In re John R. - Opinion text corrected

339 Ill. App. 3d 778
CourtAppellate Court of Illinois
DecidedJune 11, 2003
Docket5-02-0027 Rel
StatusPublished
Cited by1 cases

This text of 339 Ill. App. 3d 778 (In re John R. - Opinion text corrected) is published on Counsel Stack Legal Research, covering Appellate Court of Illinois primary law. Counsel Stack provides free access to over 12 million legal documents including statutes, case law, regulations, and constitutions.

Bluebook
In re John R. - Opinion text corrected, 339 Ill. App. 3d 778 (Ill. Ct. App. 2003).

Opinion

JUSTICE WELCH

delivered the opinion of the court:

In this consolidated appeal, John R, Helen S., and Diana L. appeal from orders of the circuit court of Madison County, entered December 13, 2001, December 20, 2001, and December 27, 2001, respectively, finding them subject to the involuntary administration of psychotropic medications. The respondents argue that the trial court’s findings that they met the statutory criteria for forced medication are against the manifest weight of the evidence. For reasons that follow, we reverse all three orders.

Initially, we acknowledge that the issues raised on appeal from the orders entered in this case, which orders expired 90 days after their entry (405 ILCS 5/2—107.1(a—5)(5) (West 2000)), could be considered moot. Nevertheless, we will address the questions raised in this appeal because they are capable of repetition yet might evade review because of the short duration of the orders. See In re Richard C., 329 Ill. App. 3d 1090, 1093 (2002).

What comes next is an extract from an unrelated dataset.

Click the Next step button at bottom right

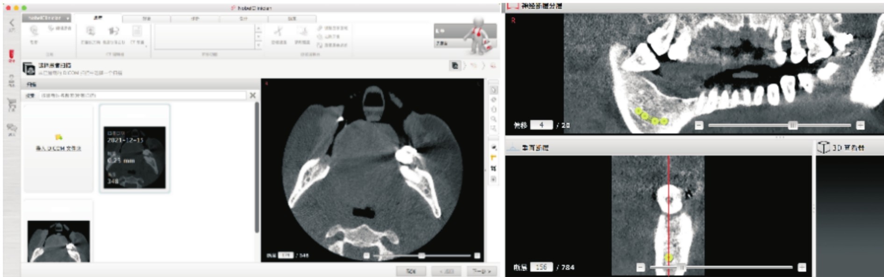(481, 271)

Psychotropic medications may not be administered to an adult recipient of mental health services against his will unless it has been established by clear and convincing evidence that each of the following factors is present:

A. The recipient has a serious mental illness.
B. Because of that mental illness the recipient exhibits a deterioration of his ability to function, suffering, or threatening behavior.
C. The illness has existed for a period marked by the continuing presence of the above symptoms or the repeated episodic occurrence of these symptoms.
D. The benefits of psychotropic medication will outweigh the harm.
E. The recipient lacks the capacity to make a reasoned decision about the medication.
F. Other less restrictive services have been explored and found inappropriate. 405 ILCS 5/2—107.l(a—5)(4)(A) through (a—5)(4)(F) (West 2000).

Clear and convincing evidence has been defined as that quantum of proof that leaves no reasonable doubt in the mind of the fact finder about the truth of the proposition in question. Bazydlo v. Volant, 164 Ill. 2d 207, 213 (1995). Although stated in terms of reasonable doubt, courts consider clear and convincing evidence to be more than a preponderance, while not quite approaching the degree of proof necessary to convict a person of a criminal offense. Bazydlo, 164 Ill. 2d at 213. A reviewing court will not reverse an order allowing the involuntary administration of psychotropic medication unless the trial court’s findings are against the manifest weight of the evidence. In re Jakush, 311 Ill. App. 3d 940, 944 (2000). A judgment is considered against the manifest weight of the evidence only when an opposite conclusion is apparent or when the findings appear to be unreasonable, arbitrary, or not based on evidence. In re Jakush, 311 Ill. App. 3d at 944.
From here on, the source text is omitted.